__Excerpt to read__
—————

Kenya has pushed for additional loan support from the International Monetary Fund (IMF) to cushion against shocks brought by the high-interest rate environment.
According to Central Bank of Kenya (CBK) Governor Patrick Njoroge, the additional support in resources will help the country offset deficits occasioned by its locking out from the international capital markets in the form of higher interest rates.
“We didn’t get all of this external resources that we were to get from the markets. We would require additional inflows which would help us right away. A doubling or tripling of access is something that should be put on the table,” he told a session at the IMF Annual Meetings in Washington DC on Thursday last week.
Dr. Njoroge says Kenya has submitted the proposal to the IMF but is frustrated by the slow pace of review.
Kenya has been unable to acquire external financing from commercial sources, including the issuance of sovereign bonds (Eurobonds) and syndicated loans at higher interest rates, as a result of wide swings in yields on issued Kenyan sovereign bonds.

—————

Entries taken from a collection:
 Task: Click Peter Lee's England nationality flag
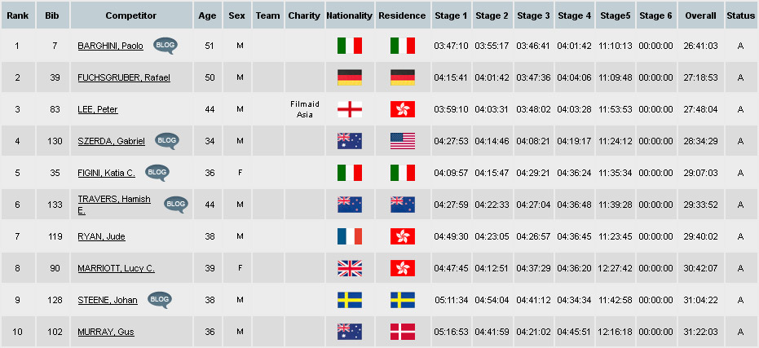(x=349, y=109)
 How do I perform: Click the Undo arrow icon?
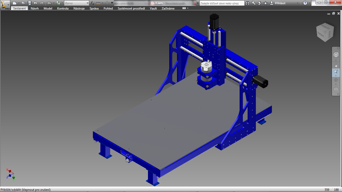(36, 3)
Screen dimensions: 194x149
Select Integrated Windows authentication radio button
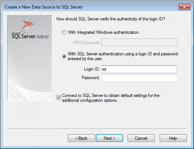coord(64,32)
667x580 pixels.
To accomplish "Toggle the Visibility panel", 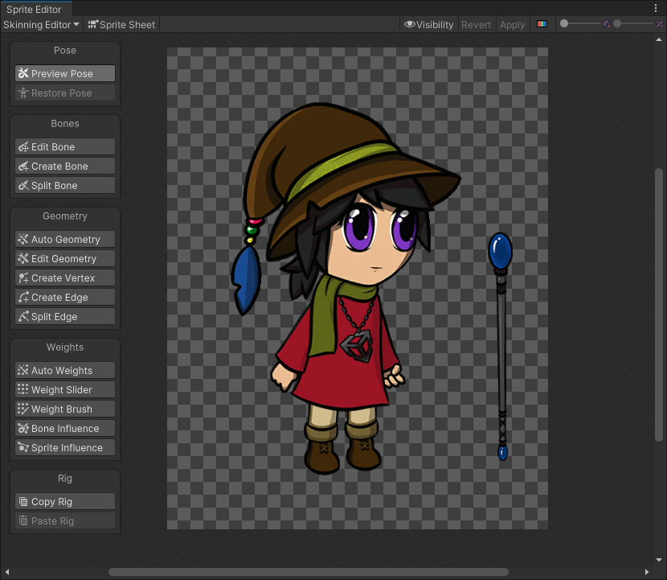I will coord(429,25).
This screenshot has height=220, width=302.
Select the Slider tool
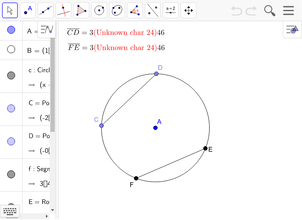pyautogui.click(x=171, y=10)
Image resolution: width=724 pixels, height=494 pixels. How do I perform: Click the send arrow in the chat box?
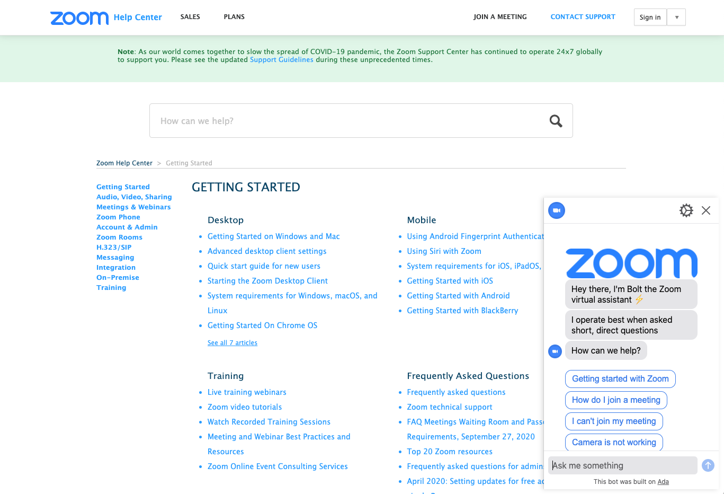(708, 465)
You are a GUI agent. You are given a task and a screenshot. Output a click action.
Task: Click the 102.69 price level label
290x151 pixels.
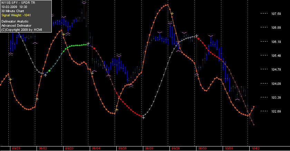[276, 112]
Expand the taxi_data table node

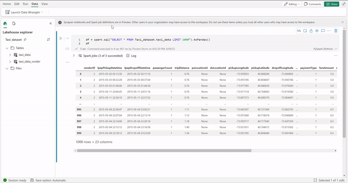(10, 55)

—————

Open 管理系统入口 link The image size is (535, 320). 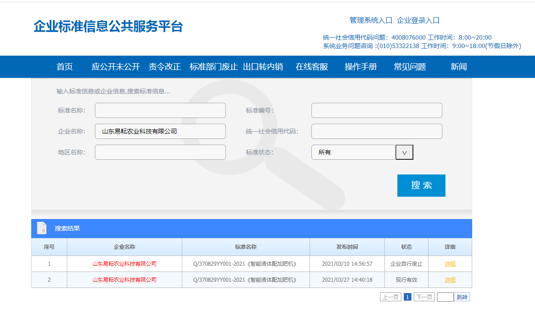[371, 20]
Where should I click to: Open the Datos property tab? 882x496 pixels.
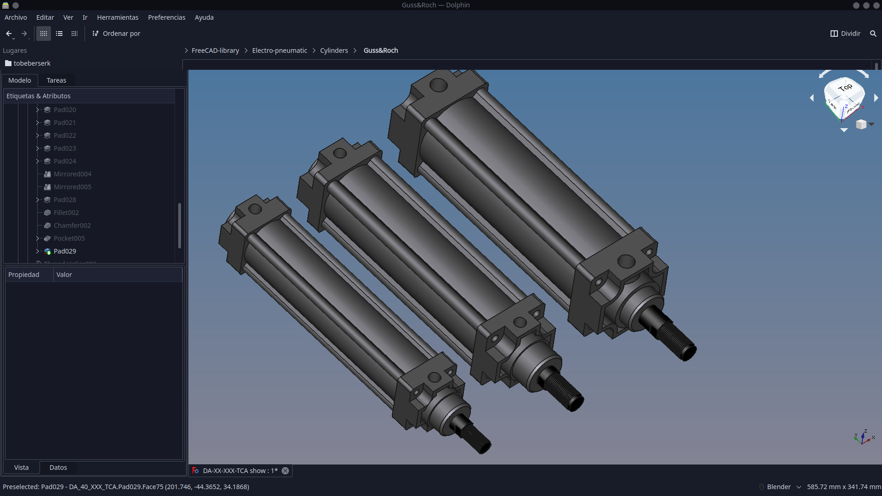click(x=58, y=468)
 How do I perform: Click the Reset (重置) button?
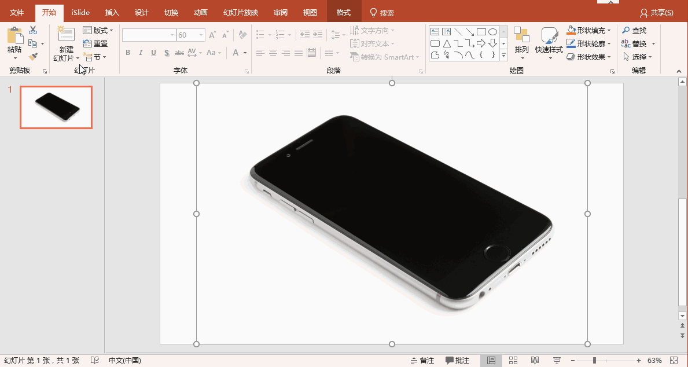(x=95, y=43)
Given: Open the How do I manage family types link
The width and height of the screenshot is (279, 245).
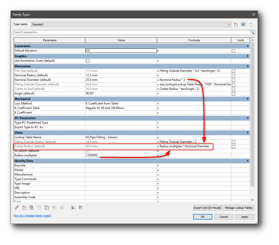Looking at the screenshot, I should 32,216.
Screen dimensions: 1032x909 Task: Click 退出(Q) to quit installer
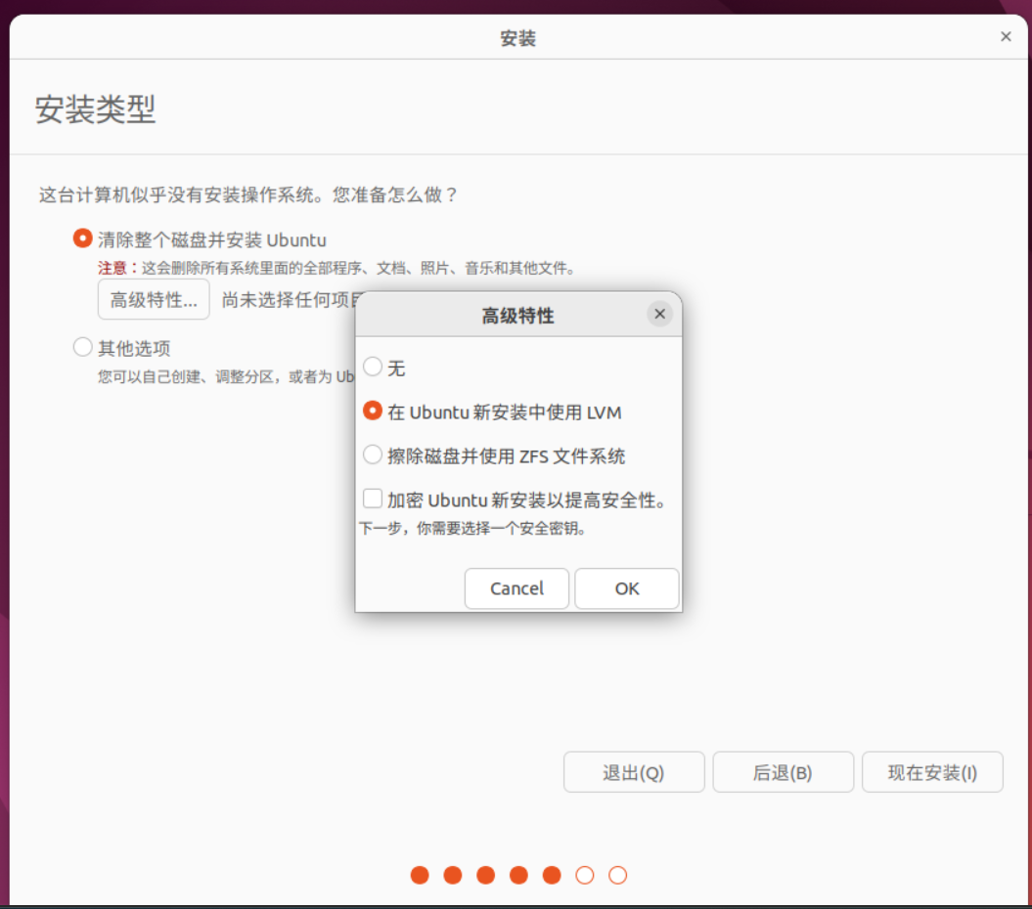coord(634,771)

—————

__Requirement 1__
Set down, word for word, the stretch of the passage on Kenya's IMF loan request from "According to Central" through "pace of review.".
__Requirement 2__
Answer these questions from the passage on Kenya's IMF loan request:
(a) Who is the Governor of the Central Bank of Kenya?
(b) At what event did he speak about the additional support?
(c) What about the IMF's handling of Kenya's proposal is frustrating the country?

__Problem solution 1__
According to Central Bank of Kenya (CBK) Governor Patrick Njoroge, the additional support in resources will help the country offset deficits occasioned by its locking out from the international capital markets in the form of higher interest rates.
“We didn’t get all of this external resources that we were to get from the markets. We would require additional inflows which would help us right away. A doubling or tripling of access is something that should be put on the table,” he told a session at the IMF Annual Meetings in Washington DC on Thursday last week.
Dr. Njoroge says Kenya has submitted the proposal to the IMF but is frustrated by the slow pace of review.

__Problem solution 2__
(a) Patrick Njoroge
(b) The IMF Annual Meetings in Washington DC
(c) The slow pace of review